### YOUR GOAL
Your answer is every line of the material below in which the string "computer" occurs.

== TASK DATA

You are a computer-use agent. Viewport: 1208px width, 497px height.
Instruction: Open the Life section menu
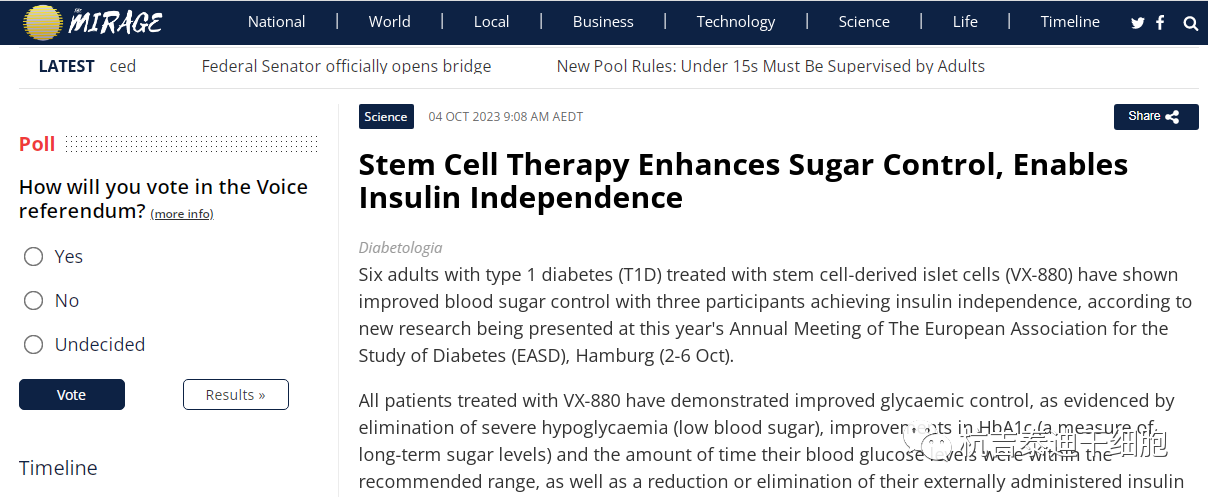(x=965, y=22)
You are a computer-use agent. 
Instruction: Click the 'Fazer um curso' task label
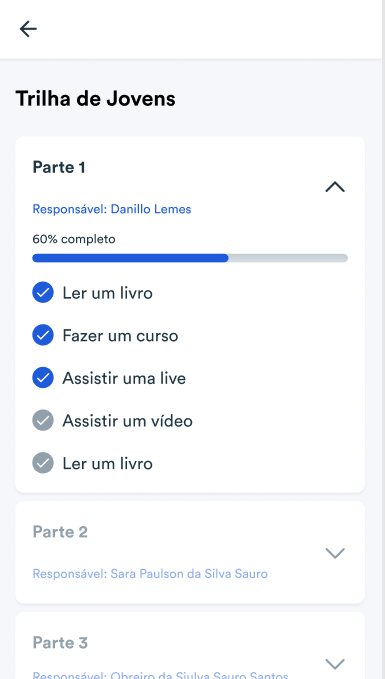coord(120,336)
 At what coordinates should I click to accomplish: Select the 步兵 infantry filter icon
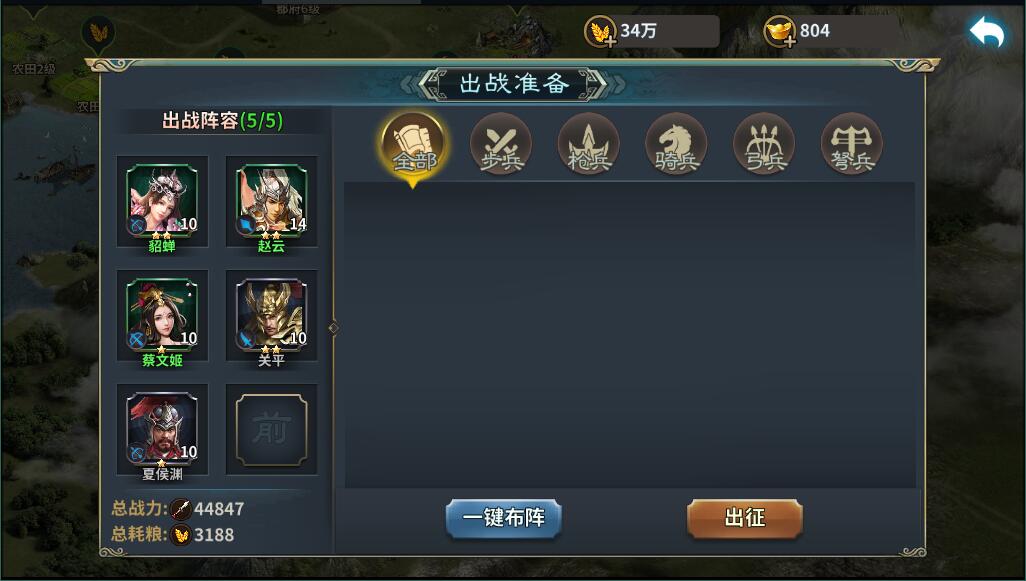pos(501,144)
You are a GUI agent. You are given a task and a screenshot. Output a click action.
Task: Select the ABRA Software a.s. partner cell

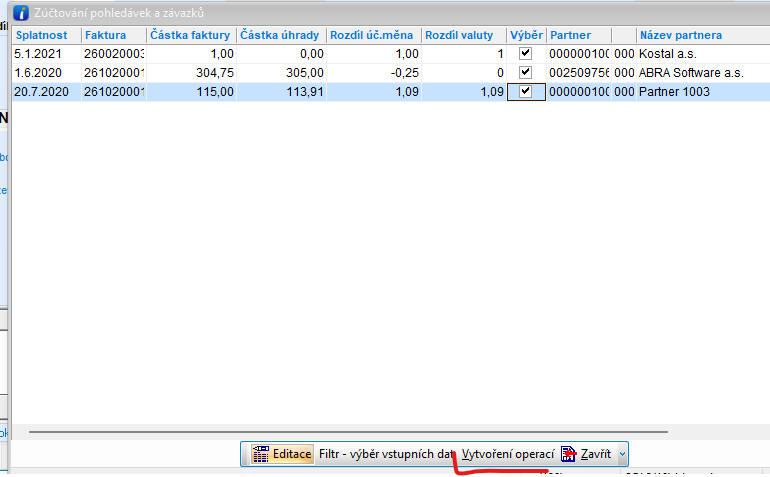pos(690,72)
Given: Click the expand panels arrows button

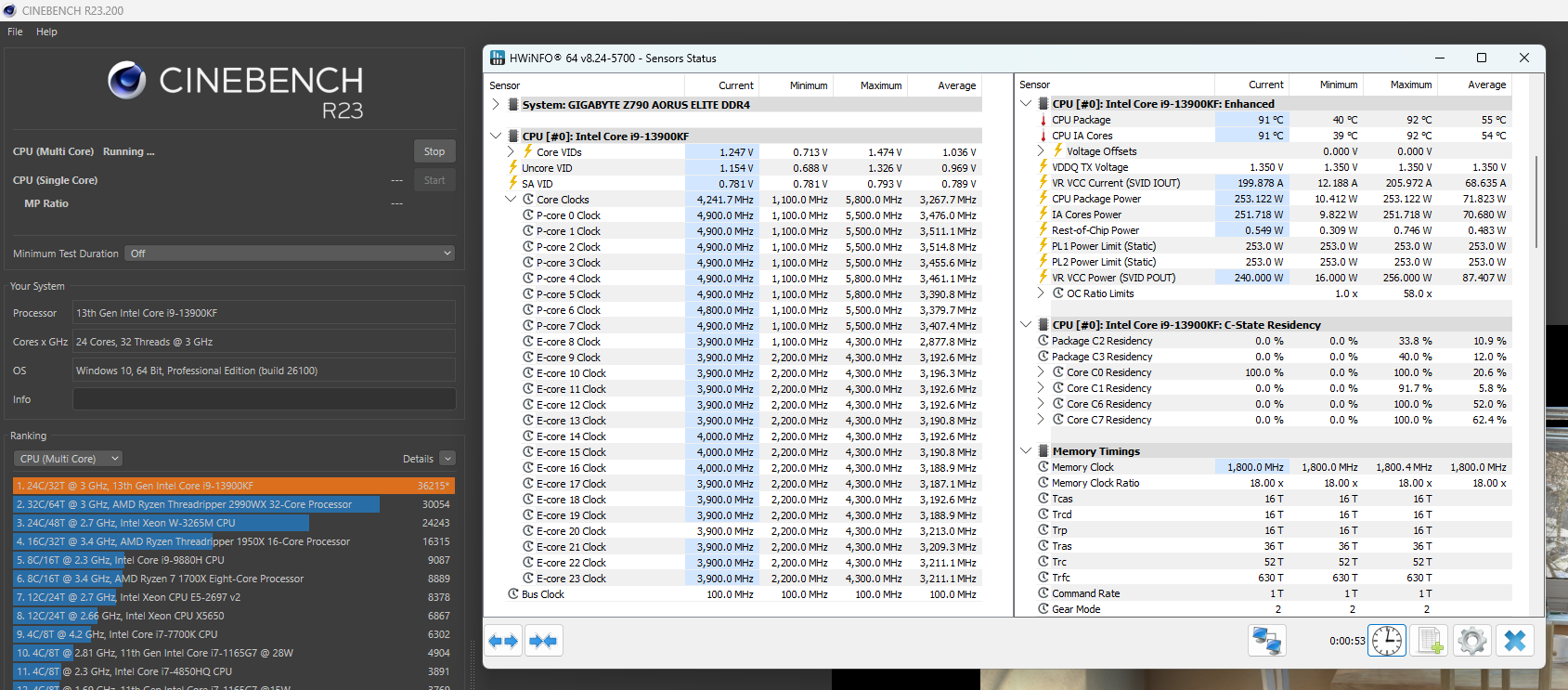Looking at the screenshot, I should click(x=503, y=641).
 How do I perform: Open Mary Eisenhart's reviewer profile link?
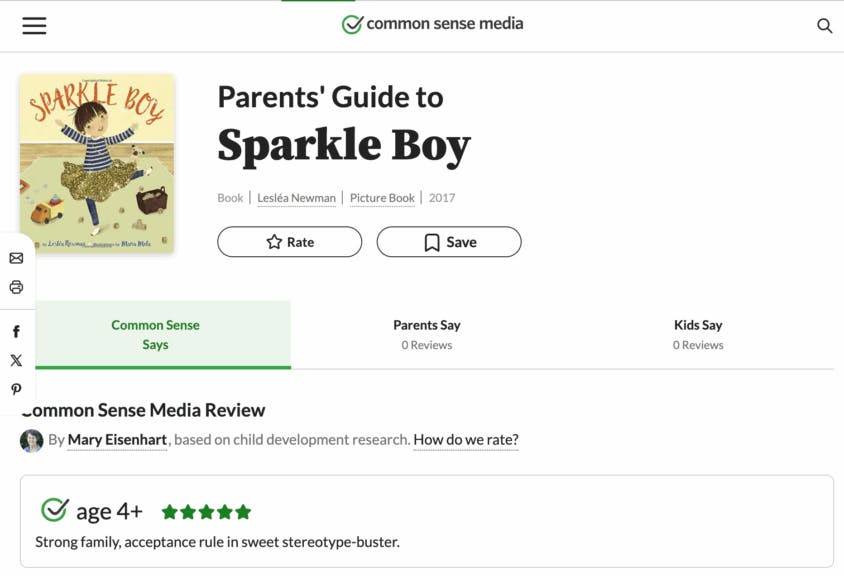point(117,440)
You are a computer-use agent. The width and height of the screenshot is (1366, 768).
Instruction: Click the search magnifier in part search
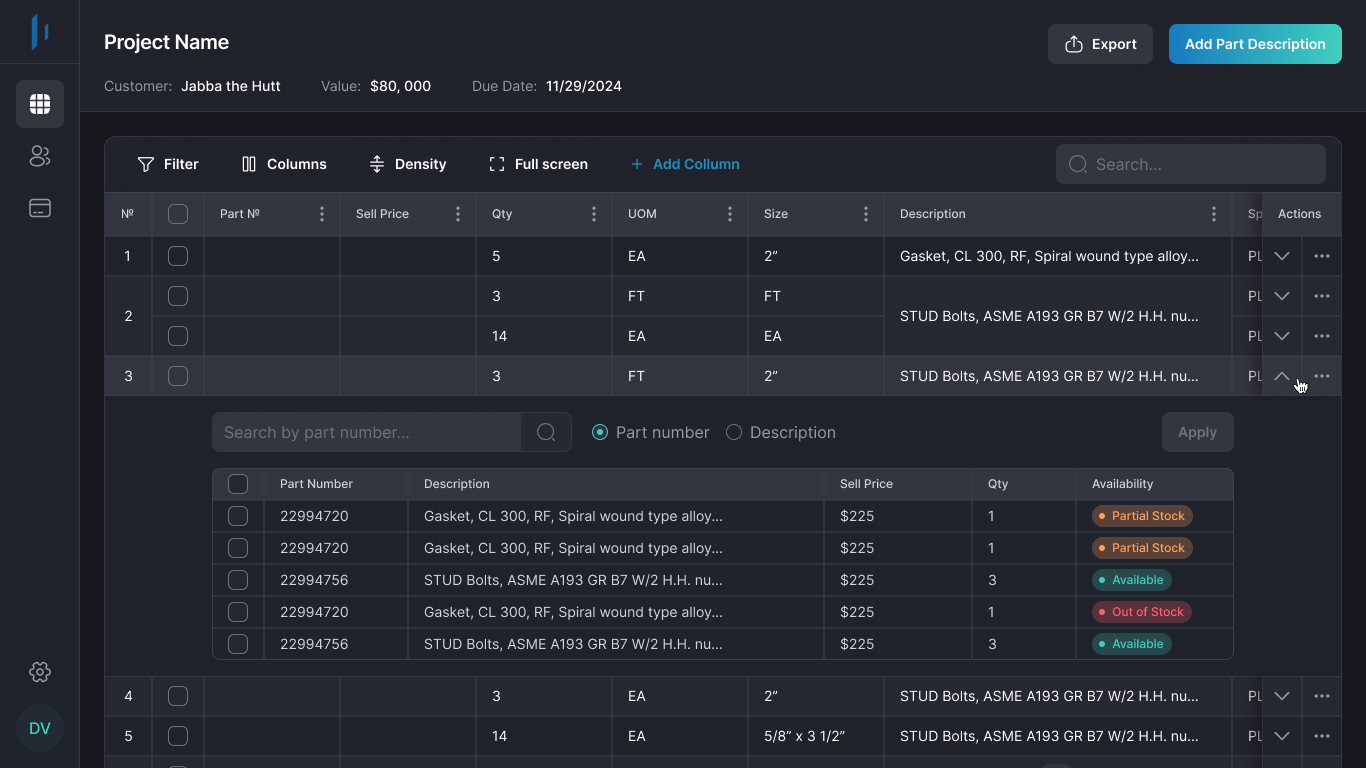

====

### RESPONSE AREA
You are a computer-use agent. Viewport: 1208px width, 497px height.
You are a computer-use agent. 
You are a computer-use agent. The width and height of the screenshot is (1366, 768).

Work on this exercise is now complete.